Skip to content

Exploring the Data Lake (API)

This chapter shows how to discover what data is available on a running Beacon instance using raw HTTP request templates.

All paths are shown as relative URLs (for example GET /api/info). Send them to your Beacon base URL.

Concepts

  • Datasets: individual assets (e.g. a single .nc file, a single .parquet file, a Zarr group).
  • Tables (collections): named logical tables that Beacon registers (often spanning many datasets).
  • Schemas/columns: returned as an Arrow schema (fields + types). Use schemas to discover which columns you can select and filter on.

System info

http
GET /api/info

Datasets

List datasets

Preferred endpoint:

http
GET /api/list-datasets

Optional query parameters:

  • pattern: glob pattern to filter dataset paths (example: *.nc, **/*.parquet)
  • offset: pagination offset
  • limit: pagination limit

Examples:

http
GET /api/list-datasets?pattern=*.nc&limit=50&offset=0

Total dataset count

http
GET /api/total-datasets

Get dataset schema (columns)

To get the Arrow schema for a single dataset path:

http
GET /api/dataset-schema?file=test-files/gridded-example.nc

To infer a merged schema across multiple datasets using a glob:

http
GET /api/dataset-schema?file=**/*.nc

TIP

The response is an Arrow schema JSON. Column names are under .fields[].name.

Tables (collections)

List tables

http
GET /api/tables

Get default table name

If the query request does not specify from, Beacon uses this table.

http
GET /api/default-table

Get table schema (columns)

http
GET /api/table-schema?table_name=default

List all tables with schemas

This is convenient for UI discovery, but can be heavier on large installations.

http
GET /api/tables-with-schema

Get table configuration

Useful to see how a table was constructed (paths, file format, statistics settings, etc.).

http
GET /api/table-config?table_name=default

Functions

Beacon exposes DataFusion scalar functions and Beacon table functions.

http
GET /api/functions
http
GET /api/table-functions

Table functions are especially useful for SQL queries (e.g. read_netcdf([...]), read_parquet([...])).
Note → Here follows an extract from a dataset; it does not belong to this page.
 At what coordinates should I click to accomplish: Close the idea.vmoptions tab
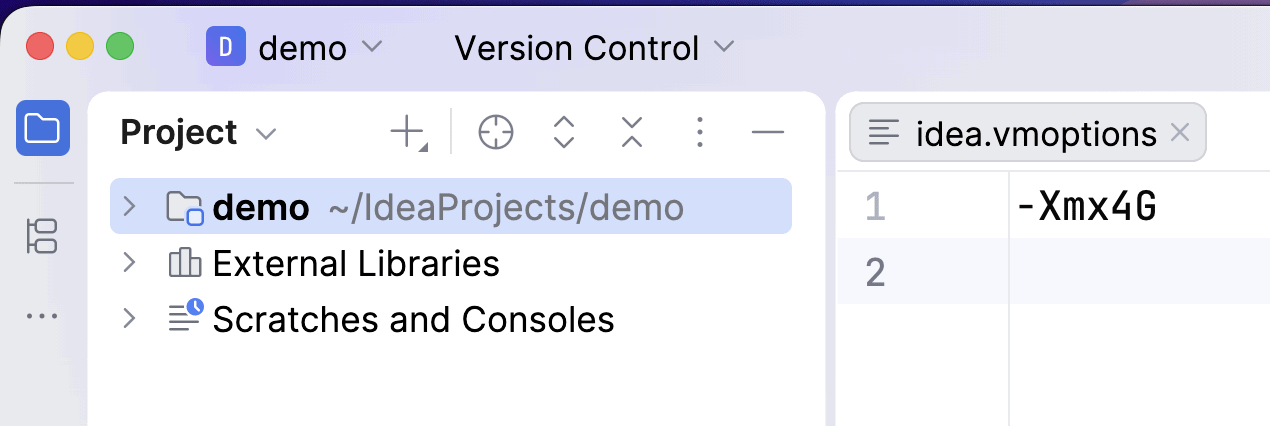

Admin endpoints (tables/files)

Admin endpoints are under /api/admin/* (create table, delete table, upload/download/delete files) and are protected by HTTP Basic Auth.

See the Data Lake docs for deeper table concepts, or browse /swagger for the exact request/response shapes.

Create a table (collection)

Raw HTTP (as a template):

http
POST /api/admin/create-table
Authorization: Basic <base64(username:password)>
Content-Type: application/json

{

  "table_name": "argo",
  "table_type": {
    "logical": {
      "paths": [
        "argo/*.parquet"
      ],
      "file_format": "parquet"
    }
  }
}